Somehow he'd lost him, and he knew the longer he was away, the less tangible he would be, until finally he faded back into the Ring and was lost for millennia.

Yadonushi, he'd called, and old fat men with beer stains turned to look at him, and he'd wanted to laugh.

Ryou, he'd tried, and looked for that white hair, and couldn't find it.

Why are you searching? A voice had asked, and he'd whirled, and Ryou was there, but he was a little child. At most six, the same age Bakura had first seen him, red swirling into green eyes and scrutinizing the young body in the mirror.

Why are you so young?

I'm Ryou, little Ryou had said. Why are you looking for me, mister? and Ow! as Bakura grabbed his thin wrist angrily.

Why are you so weak?

I'm not weak, little Ryou said, looking offended in his too-polite-to-show-it way. I'm growing.

You're already grown where I know you, Bakura said.

No, not yet.

Why aren't you grown?

Because I'm searching.

For what?

I don't know.

Bakura had laughed.

Then how will you know when you've found it?

I'll just know.

Bakura had laughed.

-

Could you show me dear…something I've not seen?

-

Ryou picks up three more cards, sets up the base, lays the third over top.

"Why do you bother?" Bakura asks.

"Because I want to," Ryou says.

"I'll just knock it down later," Bakura says. "Whether I mean to or not."

"I don't care," Says Ryou, although he does and they both know it. Three more. Two beneath, on top, Dark Corridor.

-

Something infinitely interesting

-

Bakura tried to make his own card house, once.

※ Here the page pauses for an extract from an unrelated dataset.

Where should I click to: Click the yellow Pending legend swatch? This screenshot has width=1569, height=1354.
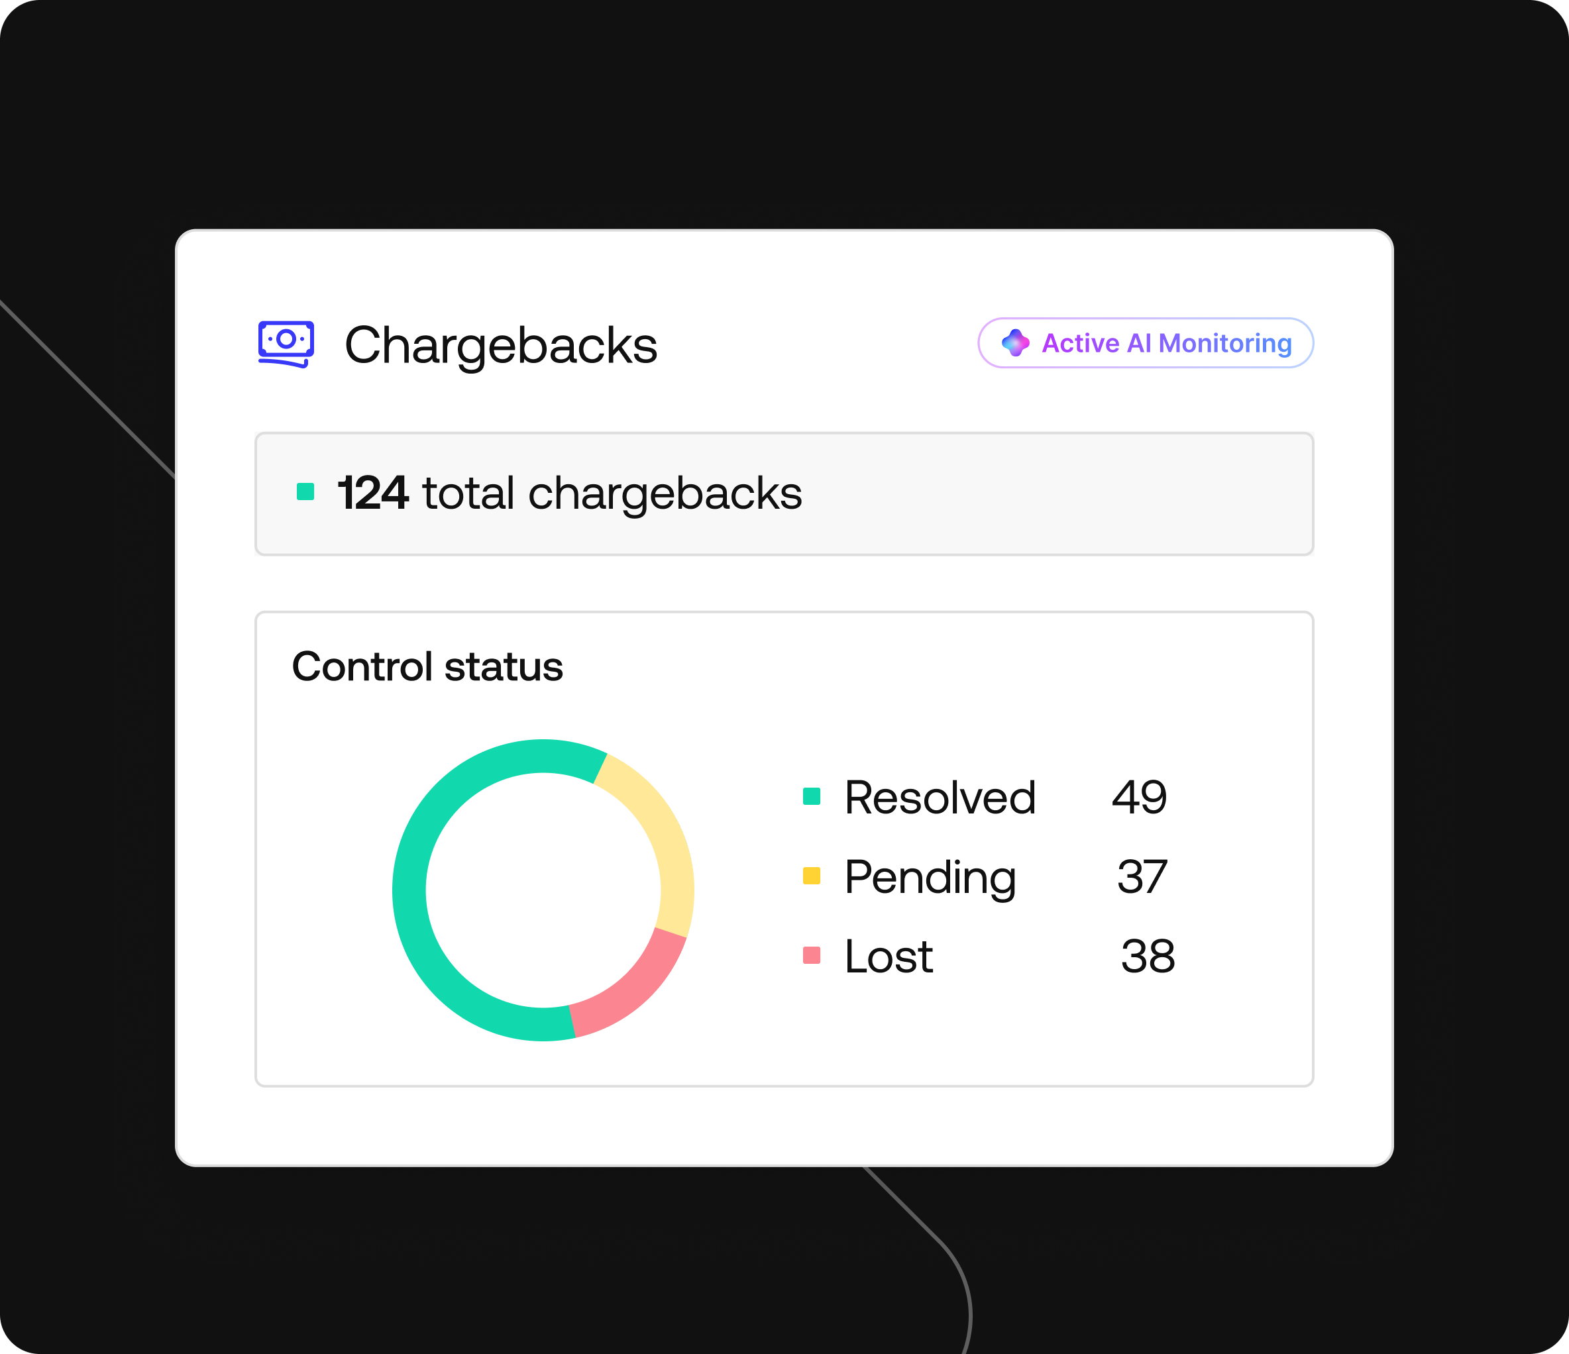point(812,875)
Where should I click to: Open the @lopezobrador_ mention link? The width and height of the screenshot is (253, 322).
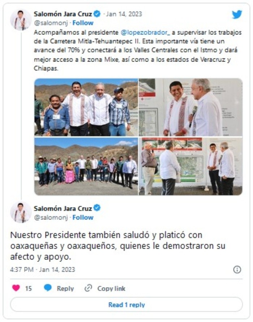(145, 33)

He'd spent half an hour putting together the basic three, and then when he added another sideways card and tried to put the fifth one over top, the entire thing had fallen over.

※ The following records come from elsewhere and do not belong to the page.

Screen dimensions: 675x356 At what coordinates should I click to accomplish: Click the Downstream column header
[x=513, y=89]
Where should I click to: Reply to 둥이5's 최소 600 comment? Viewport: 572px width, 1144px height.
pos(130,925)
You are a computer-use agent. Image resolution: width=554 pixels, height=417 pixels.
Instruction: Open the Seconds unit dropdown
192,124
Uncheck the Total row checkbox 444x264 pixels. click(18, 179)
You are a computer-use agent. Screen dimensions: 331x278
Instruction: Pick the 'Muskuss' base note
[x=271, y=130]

He'd screamed. For an hour. At the cards, at the table, at the wind, at Ryou, who was still sort of unconscious in his soul room and not there to hear.

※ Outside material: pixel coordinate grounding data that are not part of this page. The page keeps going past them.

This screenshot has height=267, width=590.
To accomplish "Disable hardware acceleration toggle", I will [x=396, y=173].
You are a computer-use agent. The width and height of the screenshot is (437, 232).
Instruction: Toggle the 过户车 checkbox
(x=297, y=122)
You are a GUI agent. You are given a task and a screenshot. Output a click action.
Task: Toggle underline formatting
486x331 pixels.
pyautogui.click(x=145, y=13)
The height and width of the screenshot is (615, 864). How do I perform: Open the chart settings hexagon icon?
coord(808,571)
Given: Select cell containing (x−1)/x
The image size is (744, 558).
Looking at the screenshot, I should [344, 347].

Ryou had come back to find his entire deck scattered over the living room and Bakura, translucent again, sitting in the middle, sobbing uncontrollably.

Why … ?

I can't build, Bakura had shrieked into Ryou's shoulder, when Ryou tentatively came to hold him. I can't build anything. I can only destroy.

That's okay, yami, Ryou had whispered. It's okay.

Bakura had screamed himself unconscious and fallen asleep in Ryou's arms. Long after the spirit slept, Ryou sat, contemplating the cards, contemplating the fact that, although Bakura can touch him, Ryou cannot feel Bakura, tears tracing silent trails down his face.

After that, Bakura never tried to make his own card houses, content to let Ryou do the building.

-

There's something about the way you move

-

"Do you know, yadonushi, how these were made?" Bakura, thoroughly bored, reaches through the card house – the slightest trembling, Ryou shivers, but the thing doesn't fall – and touches Ryou's chest with a translucent finger, hand passing through the glinting gold of the Ring.

"Yes," Ryou said. "Blood, and gold."

"Blood, and gold, and fire," Bakura corrects. "Fire to temper. Fire to melt."

"I thought it just went into a mould," Ryou says, interested enough to set down the card he was holding. Angel's Gift. "Isn't that how gold trinkets are made?"

"Idiot yadonushi," Bakura says, but he's almost fond. "These things aren't pure gold."

"Really?" Says Ryou, startled.

"They wouldn't have survived nearly as well if they were," Bakura says. "You really think they've come down through the millennia and been lucky enough to still look the same as the day they were cast?"

"The magic?"

"Well, yes," Bakura concedes. "But there's some sort of hard metal in here. It was melted with the gold and the bodies, enough for strength and not enough to show, and when the final casting came, the finished product had to go through fire."

"For strength?"

"Yes."

Ryou picks up another card, Poltergeist, sets it on top of the third level of cards.

"Sometimes," Bakura says softly, "Sometimes it takes fire to become strong."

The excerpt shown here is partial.